Cyberpresse 17 février 2009
Éric Clément - Louise Harel va passer les prochains mois à peaufiner le mouvement citoyen qu'elle veut créer dans le but d'améliorer la vie dans la métropole. Pour cela, elle compte rassembler autour d'elle, avec l'apport de mouvements progressistes francophones, anglophones et allophones. «Comme il y a 35 ans, quand sous l'ère Drapeau, on avait fait alliance avec de tels mouvements. De ce souffle était né le RCM», dit-elle.
Elle voudrait que Montréal se recentralise. Mais que cette réforme ne se fasse pas avec les seuls élus montréalais. «Ils seront juges et parties», dit-elle. Elle verrait donc plutôt d'un bon oeil l'aide de l'OCDE, connue pour son expertise en gouvernance municipale, afin que Montréal retrouve une structure de ville moderne où un maire, un conseil municipal et une fonction publique gèrent la Ville et non pas 20.

Même si elle brûle de débattre de tous les aspects de la vie politique métropolitaine, elle ne prendra pas position lors de la prochaine campagne électorale municipale. Mais ce qui l'inquiète le plus, c'est le taux de participation. Elle croit qu'il pourrait être très faible le 1er novembre prochain.
«Il y a une sorte de résignation, dit-elle. Il va falloir se secouer. Ce qui trouble les Montréalais, c'est le fait de se retrouver dans une ville qu'ils ne comprennent plus. Il y a des maires partout et personne n'est responsable de rien. Ça ne favorise pas la participation citoyenne.»

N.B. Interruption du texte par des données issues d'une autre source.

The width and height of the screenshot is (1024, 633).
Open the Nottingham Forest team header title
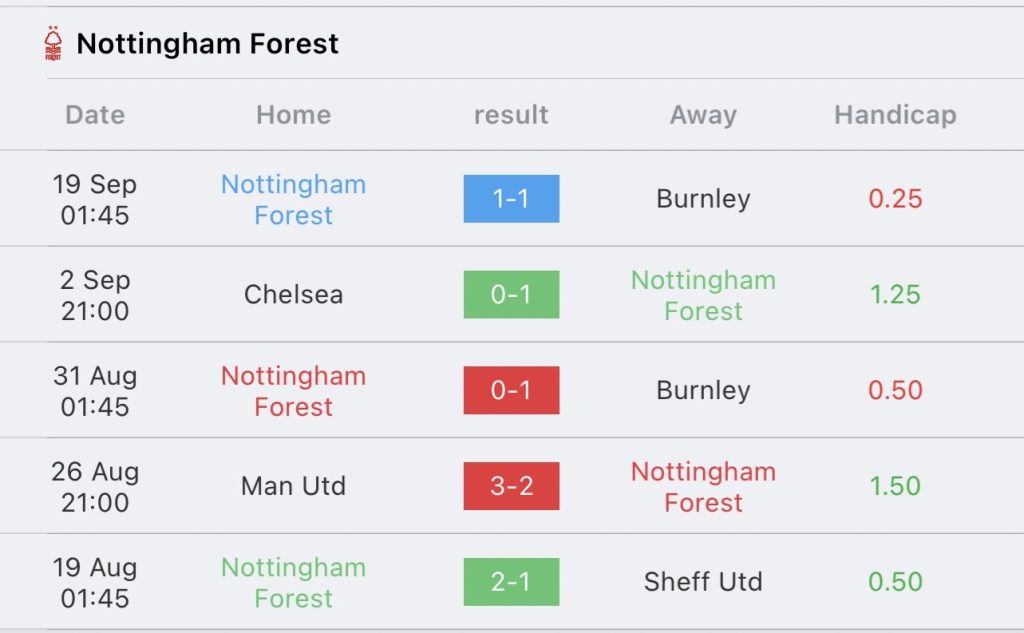(207, 44)
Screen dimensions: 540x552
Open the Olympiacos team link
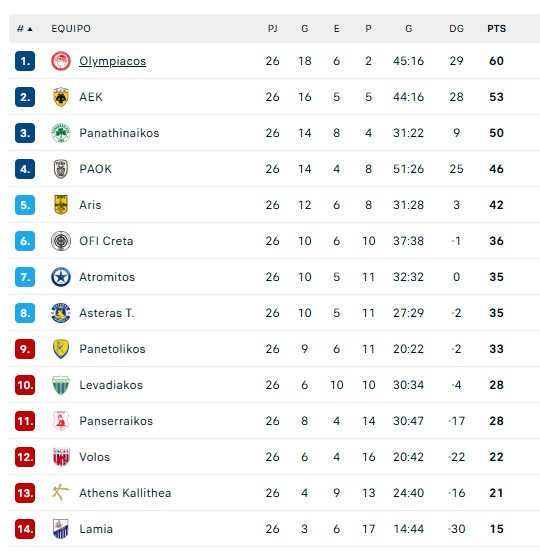[x=112, y=61]
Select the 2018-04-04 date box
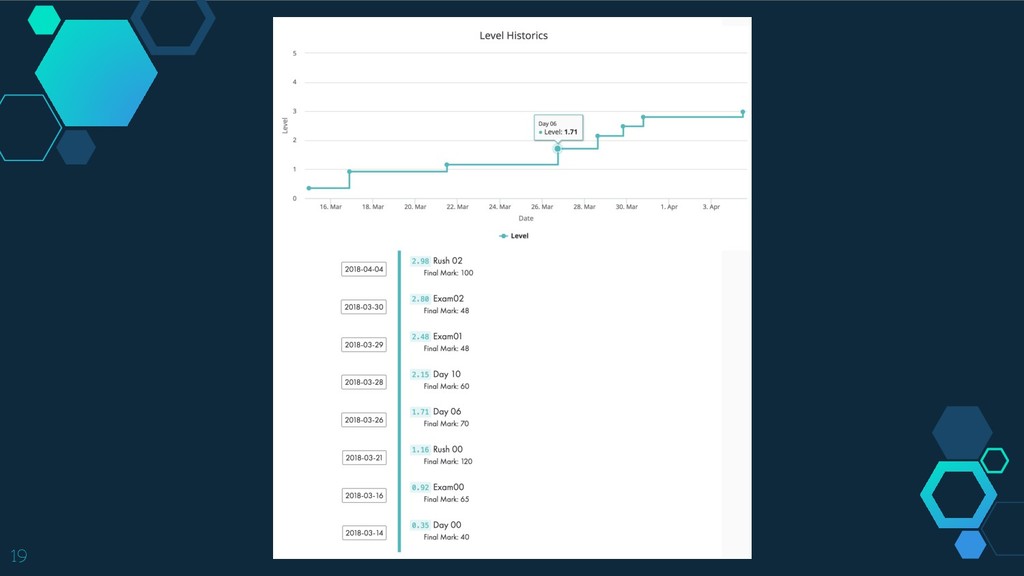The height and width of the screenshot is (576, 1024). click(x=364, y=269)
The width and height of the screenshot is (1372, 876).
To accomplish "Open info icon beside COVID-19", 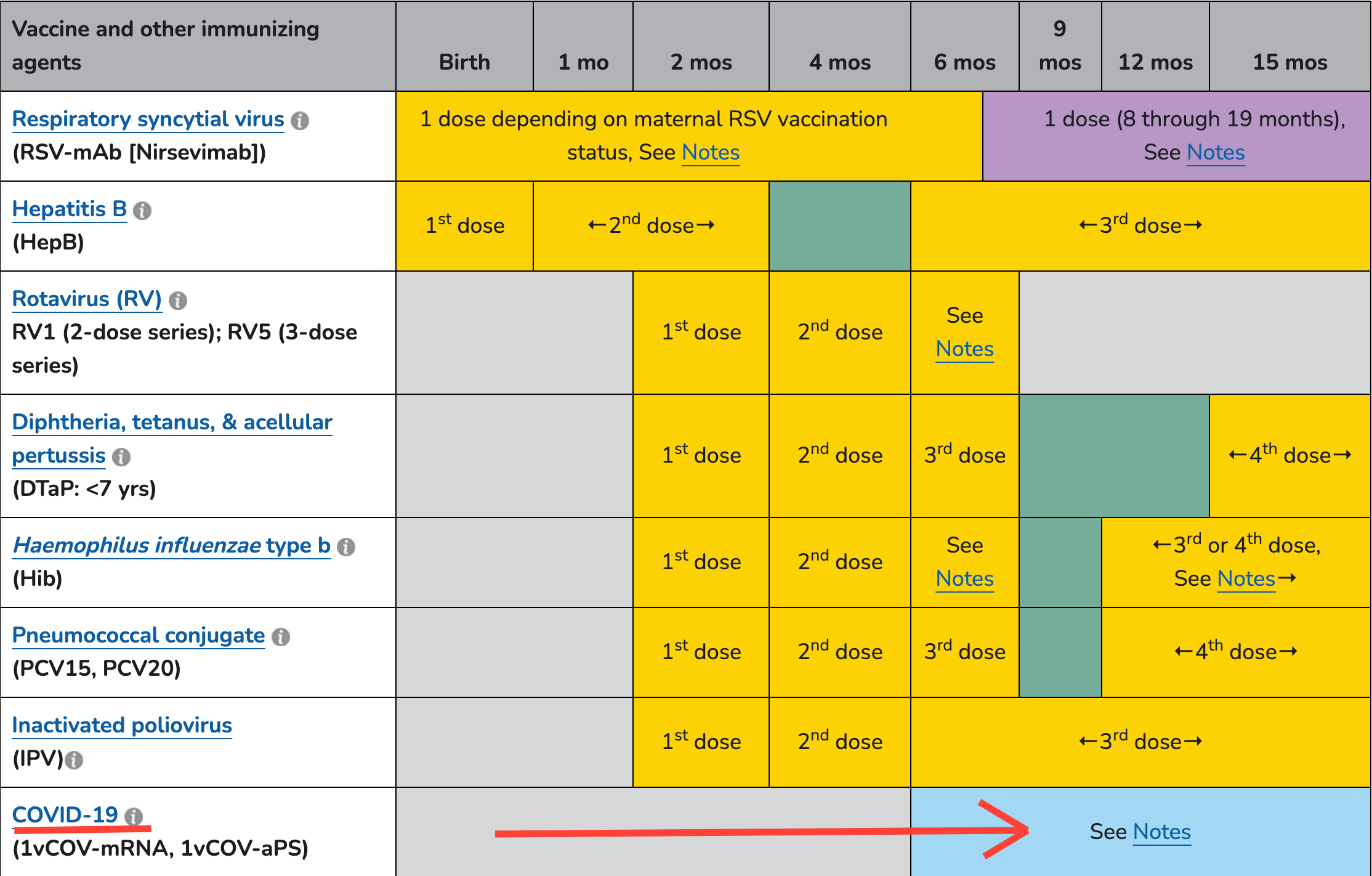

Elle dit toutefois ne pas être en conflit avec l'administration Tremblay tout en disant qu'elle «aime bien Benoit Labonté». «Son projet d'exposition en 2020 mérite d'être examiné à son mérite, dit Louise Harel. Je n'ai pas compris que le maire Tremblay l'ait descendu sans l'examiner. La partisanerie a pris trop d'importance à Montréal.»